COMPITO DA SVOLGERE 1 => Indica se ciascuna delle affermazioni seguenti concorda con il testo su occupazione e pensioni, rispondendo sì o no e citando le parole del testo che lo stabiliscono: (a) nel 2019 il rapporto tra occupati e pensionati è peggiorato rispetto al 2018; (b) le ore di cassa integrazione autorizzate sono cresciute del 20%; (c) a fine 2019 il tasso di occupazione femminile superava il 55%.
COMPITO DA SVOLGERE 2 => Elenca tutti i valori espressi in percentuale che compaiono nel testo su occupazione e pensioni.
COMPITO DA SVOLGERE 3 => Scrivi il seguito del testo su occupazione e pensioni, cominciando subito dopo l'ultima frase riportata.

TESTO DI PARTENZA =>
########

Gli occupati aumentano anche nel 2019 toccando quota 23.376.000 (erano circa 70mila in più nel mese di luglio), con un tasso di occupazione totale a fine anno pari al 59,1%, un tasso di occupazione femminile al 50,1% e quello degli over 50 vicino al 61%. Tutti dati in miglioramento rispetto agli anni precedenti. Crescono però a 259,65 milioni (+20%) le ore di cassa integrazione autorizzate, principalmente a causa della contrazione occupazionale dell’ultimo trimestre 2019, mentre il “monte ore lavorato” dei dipendenti resta ancora inferiore del 5% rispetto al 2008, così come le ore lavorate nell’anno per addetto.

Infine, per quanto riguarda il rapporto tra occupati e pensionati, malgrado l’impatto delle misure di anticipo pensionistico introdotte dalla Legge di Bilancio per il 2019 e l’incremento dei pensionati, regge e addirittura migliora il rapporto tra occupati e pensionati, che nel 2019 tocca quota 1,4578, contro l’1,4521 del 2018. Un valore, fondamentale per la tenuta di un sistema pensionistico a ripartizione come quello italiano, che non solo rappresenta il miglior risultato di sempre ma che è anche molto prossimo a quell’1,5 già indicato nei precedenti Rapporti come soglia necessaria per la stabilità di medio lungo termine del sistema.

Dati che, nel complesso, certificano la buona tenuta del sistema. Ma, come si accennava in apertura, solo fino al 31 dicembre 2019: ancora tutto da valutare sarà, infatti, l’impatto della pandemia da nuovo coronavirus.

Cosa significa? Semplice: tra gli effetti indiretti della crisi pandemica ci sarà un aumento della propensione al pensionamento anticipato degli italiani, i quali potrebbero cioè finire col ricorrere a Quota 100 e provvedimenti correlati come ad una sorta di ammortizzatore sociale. In particolare, il documento stima che nel 2020 il numero di pensionati possa aumentare di circa 100mila unità e crescere anche nei mesi successivi, deteriorando per qualche anno il rapporto attivi/pensionati.

########

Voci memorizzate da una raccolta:
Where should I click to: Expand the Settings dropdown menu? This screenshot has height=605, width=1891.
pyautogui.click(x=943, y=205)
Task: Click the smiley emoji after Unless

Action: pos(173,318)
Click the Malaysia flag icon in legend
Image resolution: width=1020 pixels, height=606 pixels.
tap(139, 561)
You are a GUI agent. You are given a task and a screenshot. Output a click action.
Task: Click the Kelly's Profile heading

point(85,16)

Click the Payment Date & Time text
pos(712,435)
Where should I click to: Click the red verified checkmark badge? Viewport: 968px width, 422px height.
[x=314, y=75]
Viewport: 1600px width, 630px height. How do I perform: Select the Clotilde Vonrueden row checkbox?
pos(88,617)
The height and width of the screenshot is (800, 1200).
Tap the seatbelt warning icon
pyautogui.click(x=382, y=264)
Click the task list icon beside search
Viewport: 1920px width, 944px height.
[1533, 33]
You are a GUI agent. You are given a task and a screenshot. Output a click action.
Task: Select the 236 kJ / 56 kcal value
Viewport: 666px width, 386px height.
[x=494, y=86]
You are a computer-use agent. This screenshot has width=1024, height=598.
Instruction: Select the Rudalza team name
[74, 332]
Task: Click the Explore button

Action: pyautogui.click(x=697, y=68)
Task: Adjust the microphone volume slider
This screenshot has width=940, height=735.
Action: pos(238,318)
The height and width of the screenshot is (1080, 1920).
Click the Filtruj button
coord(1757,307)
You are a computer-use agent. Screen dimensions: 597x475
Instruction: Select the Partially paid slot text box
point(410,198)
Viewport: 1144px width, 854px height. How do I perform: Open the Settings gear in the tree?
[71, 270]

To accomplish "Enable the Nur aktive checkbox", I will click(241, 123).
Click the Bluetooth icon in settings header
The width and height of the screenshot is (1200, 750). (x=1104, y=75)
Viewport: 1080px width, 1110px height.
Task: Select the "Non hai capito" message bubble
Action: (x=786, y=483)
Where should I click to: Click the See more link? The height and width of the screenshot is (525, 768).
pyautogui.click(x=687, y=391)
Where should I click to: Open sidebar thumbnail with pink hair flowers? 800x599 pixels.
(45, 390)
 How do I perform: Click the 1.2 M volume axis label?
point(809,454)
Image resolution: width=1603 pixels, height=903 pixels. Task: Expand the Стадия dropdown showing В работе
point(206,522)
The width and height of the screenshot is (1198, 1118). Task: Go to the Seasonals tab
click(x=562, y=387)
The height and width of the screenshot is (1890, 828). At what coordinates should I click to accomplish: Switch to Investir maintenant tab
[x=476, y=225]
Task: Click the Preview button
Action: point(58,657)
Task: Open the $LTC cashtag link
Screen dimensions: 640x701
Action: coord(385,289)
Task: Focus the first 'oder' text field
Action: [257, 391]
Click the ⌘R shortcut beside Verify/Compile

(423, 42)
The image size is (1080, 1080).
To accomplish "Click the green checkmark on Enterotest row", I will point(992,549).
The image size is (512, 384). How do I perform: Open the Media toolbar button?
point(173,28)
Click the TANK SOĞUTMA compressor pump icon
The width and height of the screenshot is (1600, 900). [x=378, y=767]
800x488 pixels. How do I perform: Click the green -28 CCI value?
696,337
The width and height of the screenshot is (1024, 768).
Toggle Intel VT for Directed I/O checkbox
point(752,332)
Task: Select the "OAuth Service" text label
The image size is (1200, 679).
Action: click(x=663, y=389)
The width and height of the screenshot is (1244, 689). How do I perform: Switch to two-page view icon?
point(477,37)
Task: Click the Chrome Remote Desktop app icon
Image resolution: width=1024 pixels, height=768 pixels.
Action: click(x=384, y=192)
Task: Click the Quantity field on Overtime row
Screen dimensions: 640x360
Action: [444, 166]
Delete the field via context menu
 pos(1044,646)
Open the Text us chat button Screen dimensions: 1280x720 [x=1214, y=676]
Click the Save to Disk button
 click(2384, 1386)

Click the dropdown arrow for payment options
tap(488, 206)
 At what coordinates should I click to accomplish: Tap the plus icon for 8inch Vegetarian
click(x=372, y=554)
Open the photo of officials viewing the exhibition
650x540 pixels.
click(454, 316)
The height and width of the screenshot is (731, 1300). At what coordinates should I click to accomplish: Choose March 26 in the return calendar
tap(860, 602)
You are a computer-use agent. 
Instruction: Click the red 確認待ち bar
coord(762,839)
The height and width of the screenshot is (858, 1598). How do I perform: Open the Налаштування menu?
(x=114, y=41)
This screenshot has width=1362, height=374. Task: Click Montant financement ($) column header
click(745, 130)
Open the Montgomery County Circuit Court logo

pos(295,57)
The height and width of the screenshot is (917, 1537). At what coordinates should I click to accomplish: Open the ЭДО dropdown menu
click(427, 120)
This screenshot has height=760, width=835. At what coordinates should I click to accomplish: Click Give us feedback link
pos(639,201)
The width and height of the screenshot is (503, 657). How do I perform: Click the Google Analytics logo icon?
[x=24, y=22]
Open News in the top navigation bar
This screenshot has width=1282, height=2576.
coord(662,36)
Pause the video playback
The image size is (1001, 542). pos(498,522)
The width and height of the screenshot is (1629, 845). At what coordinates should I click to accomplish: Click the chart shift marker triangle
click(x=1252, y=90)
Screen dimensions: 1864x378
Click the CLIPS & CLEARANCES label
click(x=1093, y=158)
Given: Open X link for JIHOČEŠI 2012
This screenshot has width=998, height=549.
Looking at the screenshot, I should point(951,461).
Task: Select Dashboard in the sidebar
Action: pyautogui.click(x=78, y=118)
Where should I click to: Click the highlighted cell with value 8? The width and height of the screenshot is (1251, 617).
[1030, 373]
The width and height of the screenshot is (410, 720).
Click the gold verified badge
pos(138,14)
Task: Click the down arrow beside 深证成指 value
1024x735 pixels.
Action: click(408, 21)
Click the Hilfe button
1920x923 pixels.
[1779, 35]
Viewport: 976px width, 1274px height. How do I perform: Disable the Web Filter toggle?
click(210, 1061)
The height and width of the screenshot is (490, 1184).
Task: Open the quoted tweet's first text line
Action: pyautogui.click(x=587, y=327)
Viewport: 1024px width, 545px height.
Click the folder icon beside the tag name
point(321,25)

########

RISPOSTA SCRITTA 1 =>
(a) No: "regge e addirittura migliora il rapporto tra occupati e pensionati, che nel 2019 tocca quota 1,4578, contro l’1,4521 del 2018".
(b) Sì: "Crescono però a 259,65 milioni (+20%) le ore di cassa integrazione autorizzate".
(c) No: "un tasso di occupazione femminile al 50,1%".

RISPOSTA SCRITTA 2 =>
59,1%
50,1%
61%
20%
5%

RISPOSTA SCRITTA 3 =>
Allo stesso modo, mentre le entrate contributive risentiranno delle difficoltà occupazionali, la spesa pensionistica sconterà l’incremento dovuto alla pandemia, toccando livelli persino superiori a quelli della crisi del 2008: per il disavanzo Inps, al netto dei trasferimenti del bilancio dello Stato, l’ipotesi per il biennio 2020-2021 è un aumento fino a 33 miliardi, per poi rientrare su livelli più fisiologici a partire dal 2023. “Se sul fronte previdenziale si rende auspicabile non ricorrere ad altre forme di anticipo estemporanee, sfruttando la scadenza di Quota 100 per una vera e più equa revisione della normativa Fornero – ha sottolineato Brambilla -, dall’altra parte l’esecutivo ha già in mano strumenti e misure necessarie per contrastare gli effetti dello sblocco dei licenziamenti e dell’esaurimento della cassa integrazione covid. Servono però interventi veloci e di qualità, che agiscano su almeno due leve: innanzitutto, il piano vaccini che, ancor più se unito a una massiccia campagna tamponi e alla disponibilità di terapie efficaci, potrebbe rimettere in moto l’economia una volta raggiunta l’immunizzazione di almeno il 65% della popolazione e, non meno importante, l’impiego delle risorse europee e l’avvio della sblocca cantieri con la nomina urgente dei commissari. Basterebbe il dispiegamento dei fondi esistenti in tre anni per recuperare totalmente l’occupazione persa per colpa della pandemia”.